Four tips for mindful communication
By Andrea Bodie
Wednesday, November 6, 2013
If you've ever felt the frustration of trying to have a conversation with someone who is plugged into their PDA, otherwise focused or just completely unavailable, you realize how important communication is.
Or more accurately, effective communication.
The constant exchange of information is a critical part of delivering health care. There is always information to share that will help enhance care, improve what we know or build key relationships. It is also an important part of the relationships that often mean the most to us - the ones with the people we love.
How can we get better at sharing the information required to do our jobs? And how can we become better communicators at home too? What does good, effective communication entail?
A mindful component, says Janice Marturano, Executive Director of the Institute for Mindful Leadership.
Being mindful involves being fully present in the moment. That includes noticing and acknowledging what is, with compassion.
"Presence is felt. People know when you're with them, hearing them," says Marturano. "When we're communicating mindfully, our exchange is not only more effective but it can often be more meaningful because we're paying better attention to the nuances of what someone is telling us."

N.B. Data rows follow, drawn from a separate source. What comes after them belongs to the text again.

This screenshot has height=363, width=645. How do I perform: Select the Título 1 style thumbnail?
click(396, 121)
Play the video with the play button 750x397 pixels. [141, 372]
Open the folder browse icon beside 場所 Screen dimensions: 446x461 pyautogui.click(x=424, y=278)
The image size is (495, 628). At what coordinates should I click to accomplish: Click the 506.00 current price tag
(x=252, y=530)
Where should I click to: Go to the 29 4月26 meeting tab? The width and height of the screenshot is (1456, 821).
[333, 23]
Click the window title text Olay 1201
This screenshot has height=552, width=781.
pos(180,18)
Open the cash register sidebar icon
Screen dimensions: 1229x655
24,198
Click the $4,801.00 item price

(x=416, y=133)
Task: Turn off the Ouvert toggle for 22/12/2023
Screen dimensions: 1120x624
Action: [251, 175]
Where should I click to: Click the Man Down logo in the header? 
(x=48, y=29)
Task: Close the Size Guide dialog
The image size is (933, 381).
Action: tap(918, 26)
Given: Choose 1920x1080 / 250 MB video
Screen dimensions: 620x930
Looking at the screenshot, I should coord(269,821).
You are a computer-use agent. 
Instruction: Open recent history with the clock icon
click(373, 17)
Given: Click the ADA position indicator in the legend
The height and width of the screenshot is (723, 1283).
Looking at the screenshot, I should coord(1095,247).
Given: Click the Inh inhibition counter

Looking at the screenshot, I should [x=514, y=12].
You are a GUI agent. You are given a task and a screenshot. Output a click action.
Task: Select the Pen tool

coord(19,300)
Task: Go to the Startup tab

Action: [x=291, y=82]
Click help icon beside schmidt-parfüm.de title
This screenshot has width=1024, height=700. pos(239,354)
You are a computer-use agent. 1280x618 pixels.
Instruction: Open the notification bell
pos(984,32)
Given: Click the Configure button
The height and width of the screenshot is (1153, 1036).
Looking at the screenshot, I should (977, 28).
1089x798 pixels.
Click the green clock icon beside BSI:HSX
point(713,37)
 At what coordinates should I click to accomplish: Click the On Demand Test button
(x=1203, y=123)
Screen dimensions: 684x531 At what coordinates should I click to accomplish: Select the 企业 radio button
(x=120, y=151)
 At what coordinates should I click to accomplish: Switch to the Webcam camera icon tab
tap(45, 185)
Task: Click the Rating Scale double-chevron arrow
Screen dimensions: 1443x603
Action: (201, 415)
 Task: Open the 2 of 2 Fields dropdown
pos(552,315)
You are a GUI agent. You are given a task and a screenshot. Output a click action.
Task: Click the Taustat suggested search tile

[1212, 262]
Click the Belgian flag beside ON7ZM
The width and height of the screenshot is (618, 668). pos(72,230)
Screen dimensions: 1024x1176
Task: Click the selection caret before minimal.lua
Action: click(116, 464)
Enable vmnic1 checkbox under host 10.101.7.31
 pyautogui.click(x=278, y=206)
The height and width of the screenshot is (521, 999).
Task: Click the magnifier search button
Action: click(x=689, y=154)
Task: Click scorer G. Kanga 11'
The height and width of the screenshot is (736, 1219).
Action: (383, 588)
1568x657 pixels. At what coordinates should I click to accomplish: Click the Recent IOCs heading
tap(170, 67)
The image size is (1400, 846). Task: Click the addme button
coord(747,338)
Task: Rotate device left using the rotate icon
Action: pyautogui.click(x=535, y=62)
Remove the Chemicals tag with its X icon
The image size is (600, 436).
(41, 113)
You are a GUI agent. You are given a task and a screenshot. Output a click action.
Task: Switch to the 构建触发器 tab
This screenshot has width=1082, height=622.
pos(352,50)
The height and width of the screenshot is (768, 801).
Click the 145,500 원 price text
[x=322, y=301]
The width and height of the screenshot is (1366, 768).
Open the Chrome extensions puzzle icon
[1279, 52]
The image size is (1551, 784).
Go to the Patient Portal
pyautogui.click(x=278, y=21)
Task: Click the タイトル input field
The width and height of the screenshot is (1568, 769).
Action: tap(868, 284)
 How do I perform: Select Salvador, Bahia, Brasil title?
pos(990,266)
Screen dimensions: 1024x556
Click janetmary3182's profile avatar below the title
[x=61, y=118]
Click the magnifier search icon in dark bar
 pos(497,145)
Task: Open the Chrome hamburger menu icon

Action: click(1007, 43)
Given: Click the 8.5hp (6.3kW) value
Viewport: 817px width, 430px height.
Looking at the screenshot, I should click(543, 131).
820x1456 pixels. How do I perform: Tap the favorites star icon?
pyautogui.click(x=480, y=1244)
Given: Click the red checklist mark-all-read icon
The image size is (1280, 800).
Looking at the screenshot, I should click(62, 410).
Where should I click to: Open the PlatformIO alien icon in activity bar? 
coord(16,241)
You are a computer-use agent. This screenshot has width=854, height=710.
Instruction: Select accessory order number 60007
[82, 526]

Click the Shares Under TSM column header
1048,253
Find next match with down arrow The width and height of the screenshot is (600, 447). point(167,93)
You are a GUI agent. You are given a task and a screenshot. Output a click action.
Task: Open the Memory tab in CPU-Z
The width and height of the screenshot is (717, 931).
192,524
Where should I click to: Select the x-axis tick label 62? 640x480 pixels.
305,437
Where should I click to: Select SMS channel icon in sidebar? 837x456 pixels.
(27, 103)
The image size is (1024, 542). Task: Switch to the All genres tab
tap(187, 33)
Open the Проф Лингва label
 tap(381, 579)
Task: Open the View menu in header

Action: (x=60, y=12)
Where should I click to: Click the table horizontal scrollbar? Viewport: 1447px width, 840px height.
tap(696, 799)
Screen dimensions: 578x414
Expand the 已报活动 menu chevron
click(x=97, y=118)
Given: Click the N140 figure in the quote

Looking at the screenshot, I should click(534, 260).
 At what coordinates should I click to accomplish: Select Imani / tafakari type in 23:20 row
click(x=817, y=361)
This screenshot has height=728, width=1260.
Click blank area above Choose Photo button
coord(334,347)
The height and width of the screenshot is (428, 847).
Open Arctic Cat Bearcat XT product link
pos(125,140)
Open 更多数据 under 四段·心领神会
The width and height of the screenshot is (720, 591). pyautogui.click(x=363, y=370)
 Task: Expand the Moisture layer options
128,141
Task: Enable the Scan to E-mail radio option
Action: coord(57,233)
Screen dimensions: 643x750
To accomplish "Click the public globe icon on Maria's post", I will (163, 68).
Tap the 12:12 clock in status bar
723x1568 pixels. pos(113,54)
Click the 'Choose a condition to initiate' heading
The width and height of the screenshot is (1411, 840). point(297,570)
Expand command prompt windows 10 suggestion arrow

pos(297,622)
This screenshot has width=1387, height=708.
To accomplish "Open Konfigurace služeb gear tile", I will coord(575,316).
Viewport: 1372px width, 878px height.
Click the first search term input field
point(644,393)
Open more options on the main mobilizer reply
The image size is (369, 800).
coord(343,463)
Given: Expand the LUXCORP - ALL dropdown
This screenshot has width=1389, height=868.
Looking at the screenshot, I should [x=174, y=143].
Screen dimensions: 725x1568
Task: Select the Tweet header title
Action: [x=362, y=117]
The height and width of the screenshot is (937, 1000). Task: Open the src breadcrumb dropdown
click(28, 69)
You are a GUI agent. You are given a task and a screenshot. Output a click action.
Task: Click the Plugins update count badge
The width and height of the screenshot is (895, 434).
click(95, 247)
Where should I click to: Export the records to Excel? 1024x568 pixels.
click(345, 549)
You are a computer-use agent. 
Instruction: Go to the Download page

Communicating mindfully doesn't necessarily take more time - nor does it require the person you're communicating with to be communicating mindfully - you alone can change the dynamic of your interactions. But it does involve considering four key elements that can enhance how we're communicating and what we're bringing to the moment: pausing, opening to what is, listening deeply and being truthful.
Marturano encourages people to consider taking a breath and a pause before they speak. "This allows you to connect with yourself. To notice what's going on in your mind, body and heart," she says. "That can help lead you to what is here right now, and notice that."
You may notice some anxiety in your body, for example. That can help you provide yourself with some support in communicating challenging information or emotions. You may notice it's important to you to communicate this clearly. You may notice you're looking forward to sharing something with someone.
All of this is helpful information, according to Marturano. "In listening deeply to ourselves and others, we open our capacity to truly connect," she says.
That's when we may notice cues the person we're communicating with is offering us. How are they reacting to the information? Here's where Marturano encourages us to not jump in or interrupt, but to ride the pause out and allow the opportunity for the person to continue to talk.
Why? "Because that's where our communication can go deeper. If there's a pause in your interaction, don't rush to fill it," she suggests. "That's where you may be able to gain some important insight or information."
Incorporating truth can also help deepen our communication. The important distinction with that element, notes Marturano, is that we share the truth without an intention to harm. "There are ways to communicate your truth without hurting someone," she says. "If you are present and mindful you are in a stronger position to choose your words more carefully so that you can be clear instead of reacting."